## WRITTEN TASK
Name every ingredient that the murtabak question-and-answer below lists as going into the filling inside the pastry.

## SELECTION
begin

QUESTION: A friend from Australia is dying for a good Indonesian murtabak — Malaysian will also be okay. (Californians look for Mexican food when they’re homesick abroad, but Aussies do Indonesian instead.) We will go anywhere!
—Hoack, Los Angeles
ANSWER: Murtabak, a sort of thin, filo-like pastry stuffed with a scramble of eggs, ground meat and herbs, is a food worth obsessing over, more or less the Indonesian equivalent of a Moroccan b’stilla or a Lebanese burek, but with a weighty presence all its own. My favorite local murtabak was at Sudi Mampir, a halal place in North Hollywood that seems to have gone out of business recently. The restaurant was so good that my composer friend Carl Stone named one of his opuses after it, a strange but wonderful electro-acoustic composition built around the announcements of a female Asian elevator operator — it sounded sort of like Steve Reich, in the best possible way, although I suspect the piece has little or nothing to do with murtabak. You can still get the music through Stone’s Web site, www.sukothai.com, or on one of several em:t ambient-music compilations.

end

## PROVIDED MATERIAL

begin

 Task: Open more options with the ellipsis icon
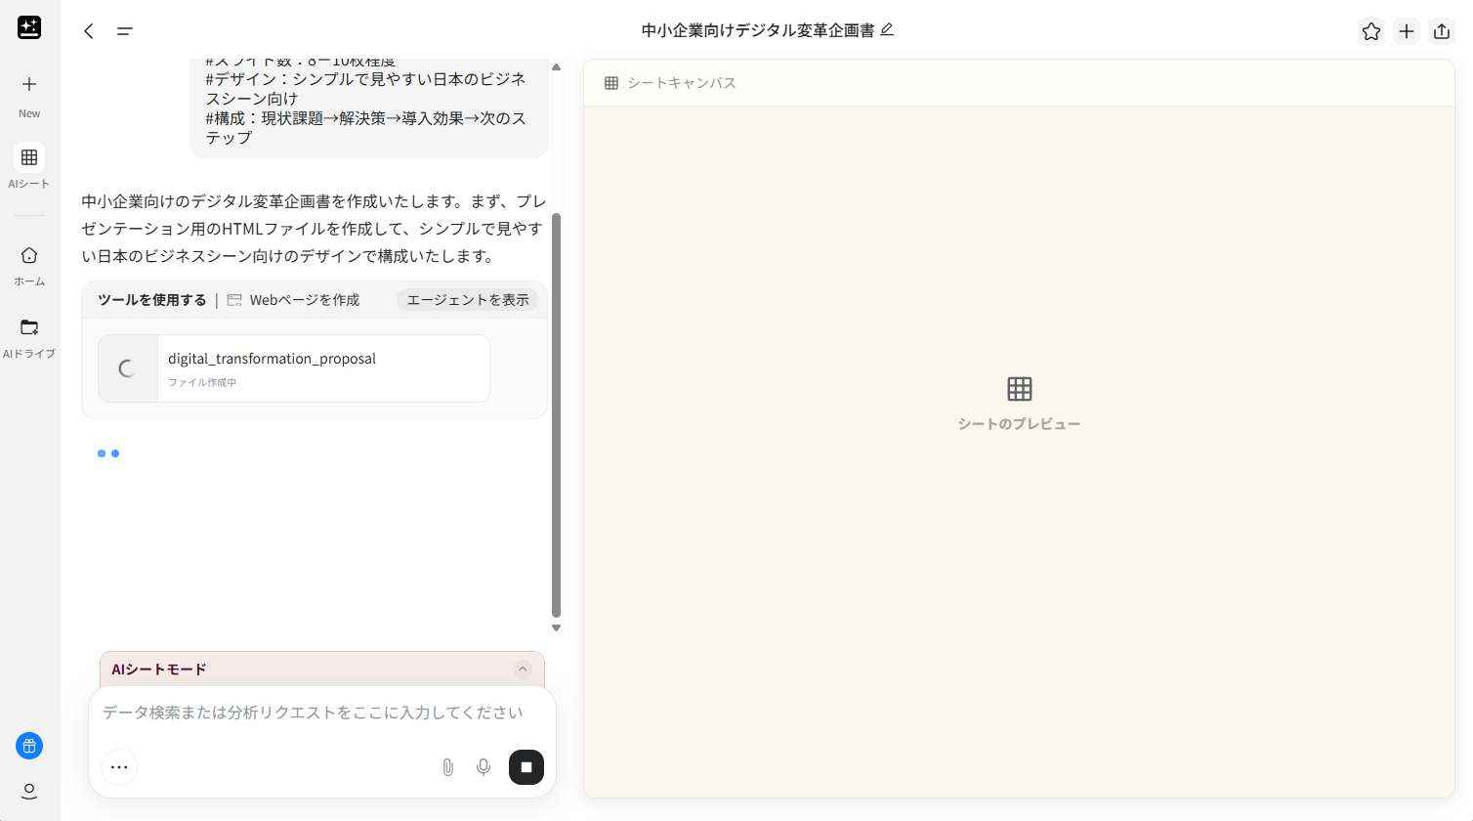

end

## RESPONSE TO THE TASK
Eggs, ground meat, and herbs.